Stored data entries:
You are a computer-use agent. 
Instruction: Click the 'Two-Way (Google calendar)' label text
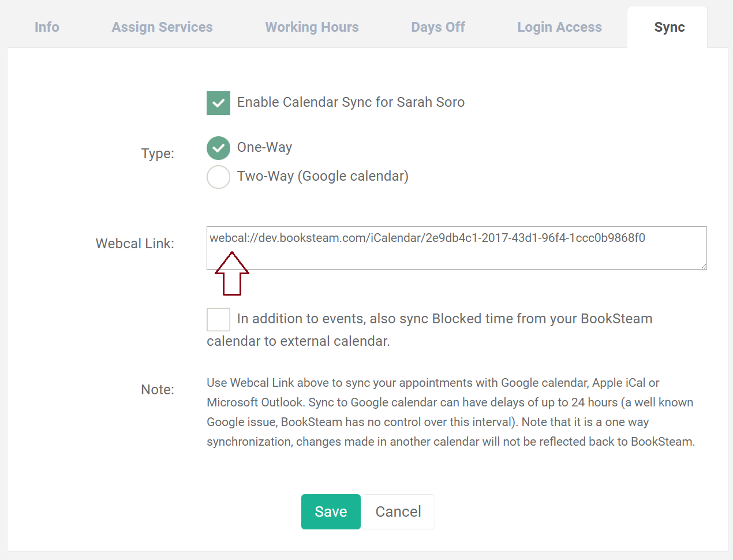click(x=323, y=176)
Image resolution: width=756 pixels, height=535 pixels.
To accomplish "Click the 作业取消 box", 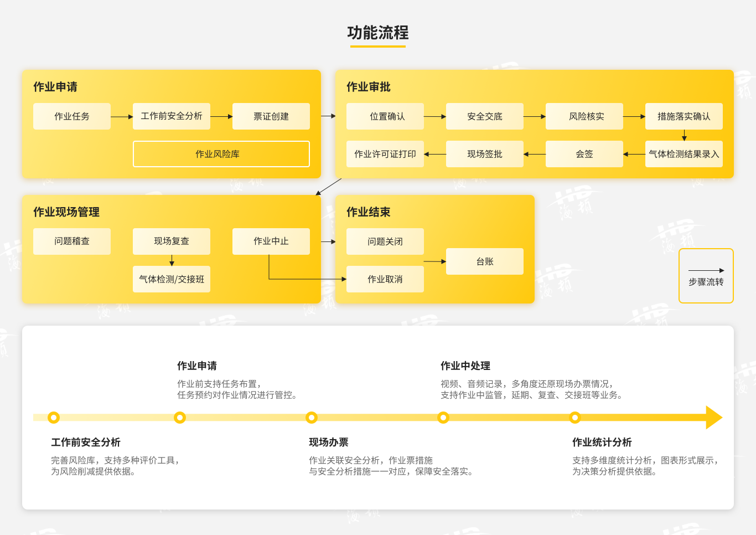I will tap(385, 279).
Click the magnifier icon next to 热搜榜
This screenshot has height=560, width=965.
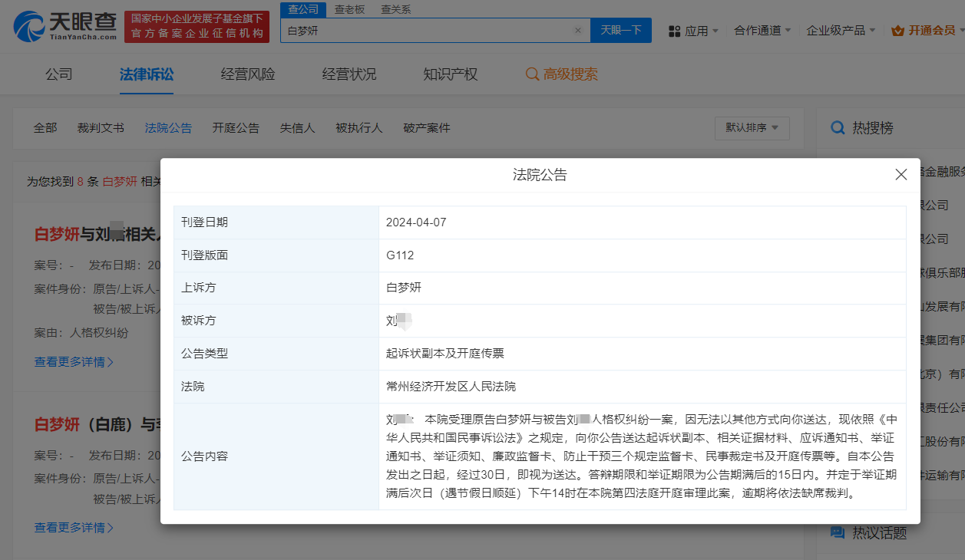tap(838, 127)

■ REQUIREMENT ■
Only the lines from the one with "Click the magnifier icon next to 热搜榜" through the final line of the data should be written out, exactly and including both ends. Skip the pictures.

■ WRITTEN RESPONSE ■
Click the magnifier icon next to 热搜榜
This screenshot has height=560, width=965.
tap(838, 127)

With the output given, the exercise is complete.